Genauso wie die Fotoaktion, die es viele Jahre lang gab. Damals, als die digitale Fotografie noch in den Kinderschuhen steckte, nicht jeder ein Smartphone in der Tasche hatte, da hatte das Village einen Hausfotografen, der jeden Abend die Gäste fotografierte. „Wir haben die Fotos dann entwickeln lassen und eine Woche später in den Eingangsbereich gehängt“, sagt Michael Walter. Wer sich auf einem Foto wiedererkannte, konnte es sich nehmen und hatte eine Erinnerung in der Tasche.

Das Restaurant in der Disko

Das Village hatte zudem, und das war durchaus ungewöhnlich, von Beginn an ein À-la-carte-Restaurant, „mit Küche vom Allerfeinsten“, sagt Michael Walter und kramt aus einem Ordner eine alte Speisekarte von damals hervor. Es gab „Schmankerln“ wie Rumpsteak in Champignon-Soße, Hähnchenfilet auf schwarzen Nudeln und Lachsstreifen mit Krabben.

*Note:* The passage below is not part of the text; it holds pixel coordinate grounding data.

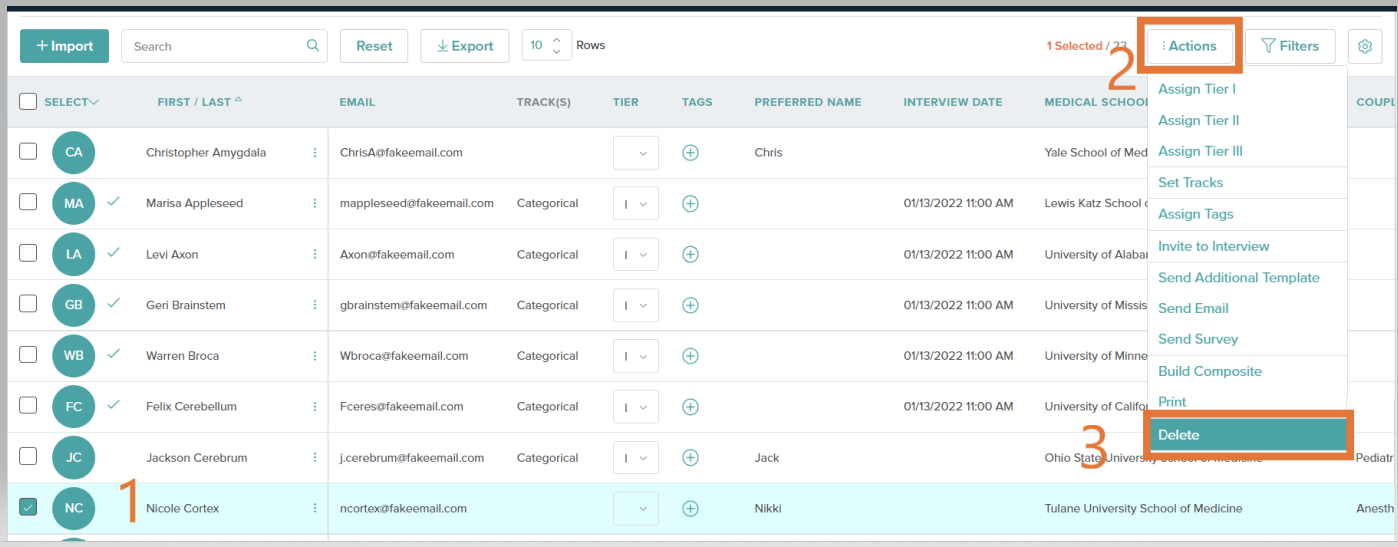Open tier dropdown for Christopher Amygdala

pos(636,153)
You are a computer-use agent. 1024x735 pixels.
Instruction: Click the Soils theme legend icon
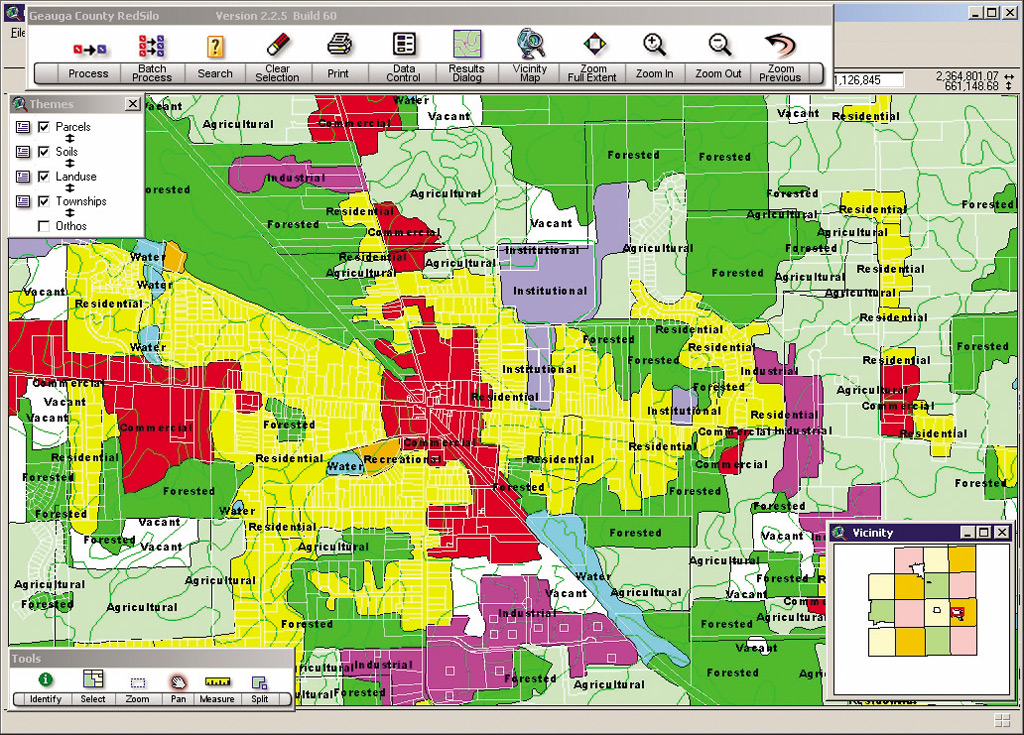click(x=23, y=152)
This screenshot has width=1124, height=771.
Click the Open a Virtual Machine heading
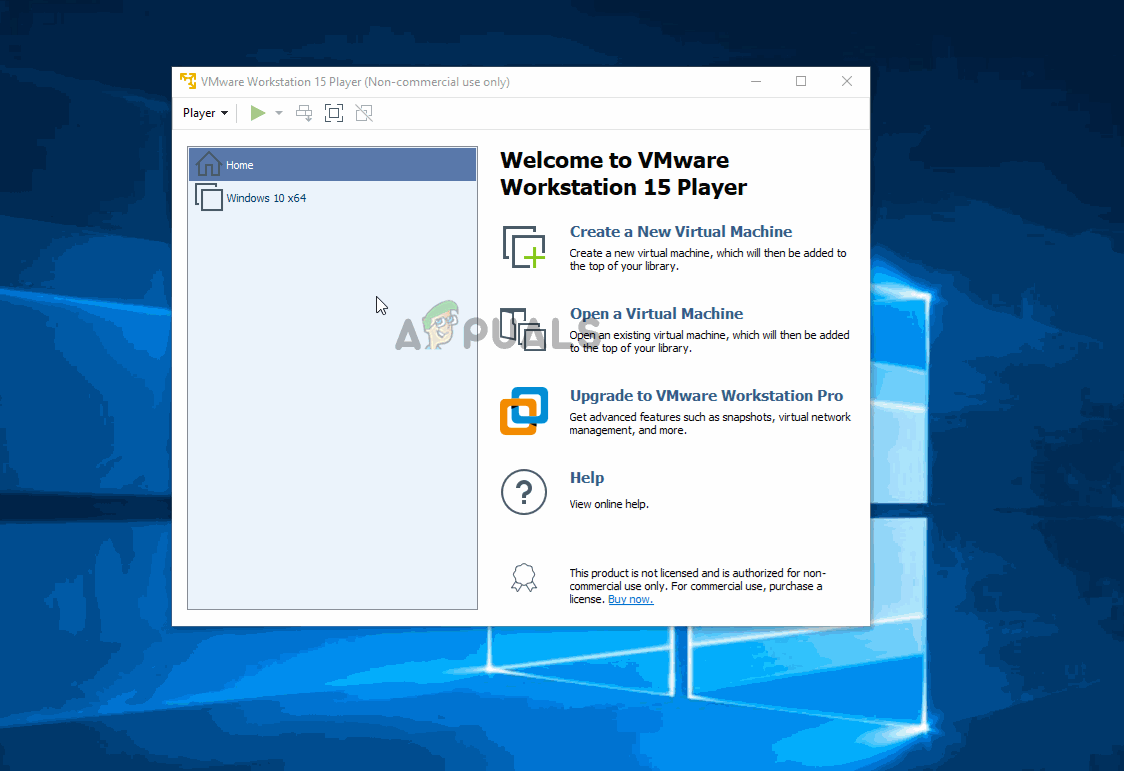coord(656,313)
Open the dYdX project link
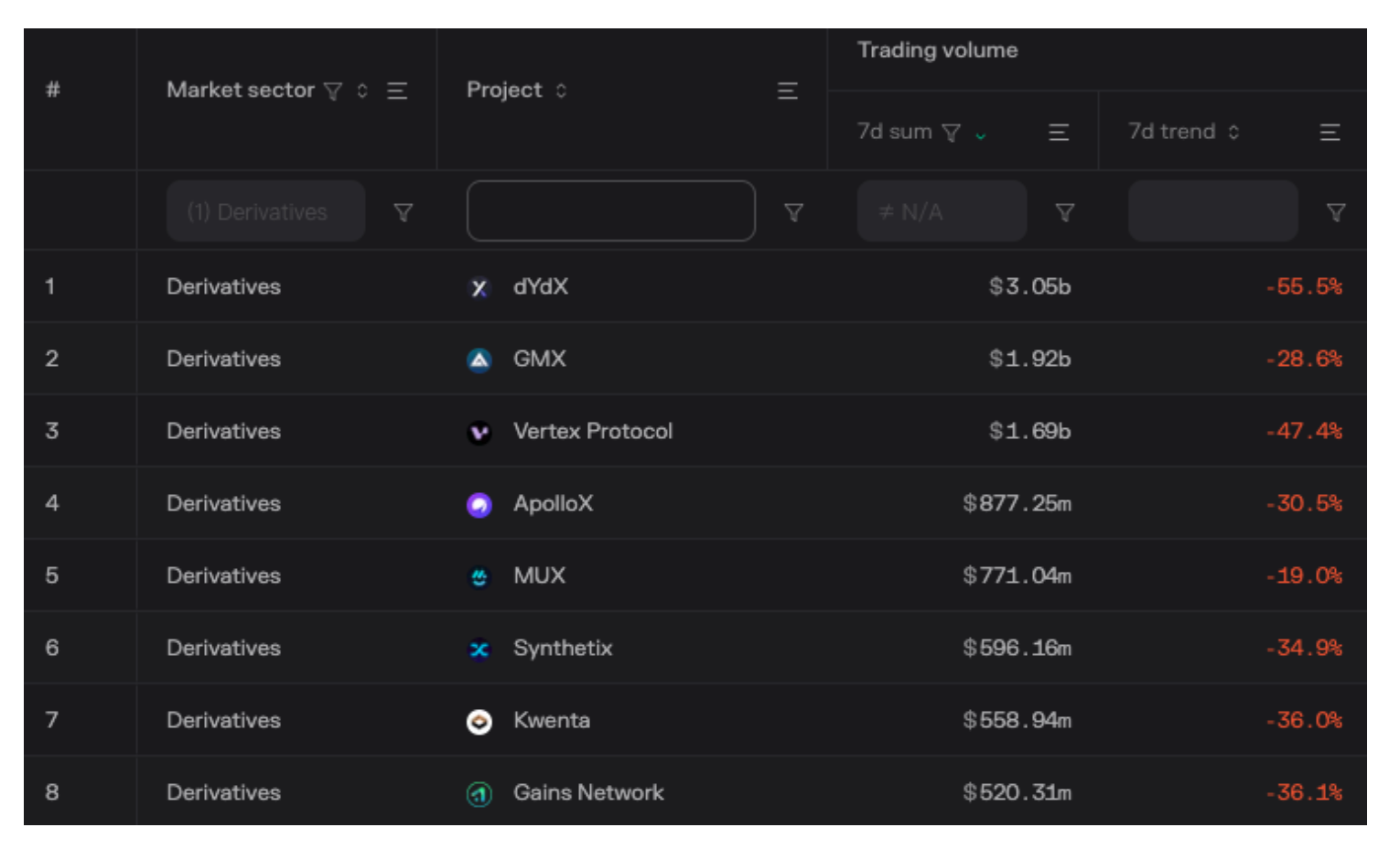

Und in den 90ern war es so: Von 21 bis 23 Uhr und 3 bis 5 Uhr gab es all diese Gerichte, die sonst zwischen 12 und 24 Mark kosteten, für 5 Mark. „Durch das Angebot hatten wir dann oft schon um 21 Uhr 100 Leute vor der Tür stehen“, erinnert sich Michael Walter. Das Village habe ein ganzes Küchenteam beschäftigt, bis zu 280 Essen an einem Abend serviert. „Das Essen war richtig gut“, erinnert sich Sascha Kobudzinski. „Manche sind nur für das Essen gekommen.“

So sah das Restaurant im Village rund um die Jahrtausendwende aus.

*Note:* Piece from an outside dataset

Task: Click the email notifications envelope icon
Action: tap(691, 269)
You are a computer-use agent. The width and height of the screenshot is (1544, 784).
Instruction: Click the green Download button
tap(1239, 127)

So sah das Restaurant im Village rund um die Jahrtausendwende aus. © Stephan Schütze

Doch irgendwann änderte sich das Ausgeh- und Essverhalten der Gäste. Am Bahnhof machte ein McDonalds auf, an der Brückstraße kamen die ersten Dönerläden, die auch nachts aufhatten. „Und die Leute wollten lieber Snacks wie Pommes haben“, sagt Michael Walter. Er passte das Konzept an, servierte Fingerfood. „Aber irgendwann war es nicht mehr rentabel.“ 2006 schloss das Bistro, heute ist dort ein Bereich, der für private Feiern oder Junggesellenabschiede gemietet werden kann, oft wird er auch von Musikern, die im Village auftreten, als Backstage-Bereich genutzt.

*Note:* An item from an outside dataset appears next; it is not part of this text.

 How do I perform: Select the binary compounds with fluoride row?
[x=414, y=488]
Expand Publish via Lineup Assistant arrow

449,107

Die Sache mit den Muttizetteln

Abgesehen von einer kleinen Delle kurz nach der Jahrtausendwende, als das Prisma in Eving gerade neu war, war das Village seit seiner Eröffnung eine der Top-Ausgehadressen in Dortmund. Eine zweite, schwerwiegendere Delle kam gut zehn Jahre später.

Zur Finanzierung ihrer Abibälle veranstalteten etliche Oberstufen der umliegenden Schulen Partys im Village. Das Publikum wurde dadurch ohnehin schon jünger. Weil aber auch viele Schüler minderjährige Freunde hatten, die mitfeiern wollten, gab es – das war so üblich – die Erziehungsbeauftragung, den „Muttizettel“. Diesen Zettel konnten Eltern ausfüllen. In Begleitung einer volljährigen Person konnten 16- und 17-Jährige so dann auch nach 24 Uhr feiern gehen.

Freitags gab‘s im Village meistens House und Charts zu hören, samstags dagegen eher R’n‘B und Hip-Hop.

Freitags gab‘s im Village meistens House und Charts zu hören, samstags dagegen eher R’n‘B und Hip-Hop. © Village

Das junge Publikum vertrieb nicht nur die älteren Gäste, sondern rief auch Ordnungsamt und Polizei auf den Plan. Es gab Kontrollen, die Polizei fand betrunkene Minderjährige, deren volljährige Begleitung nicht zu finden war, die Nachricht verbreitete sich über die Presse. Danach verschärfte Michael Walter die Einlasskontrollen.

Und änderte, nicht nur aber auch wegen dieses Vorfalls, das Konzept seiner Disko. Der musikalische Schwerpunkt lag nicht länger auf House, sondern fortan auf Hip-Hop und R’n’B. Der legendäre Freitag war Geschichte. Der Samstag wurde zum Haupttag, freitags gibt es seither eher Nischen-Programme mit wechselnden Partys. So habe sich das Village wieder gefangen, aber das Publikum sei heute ein anderes als damals. Jünger, internationaler.

Wer tanzen und feiern wollte, traf sich jahrelang freitags im Village.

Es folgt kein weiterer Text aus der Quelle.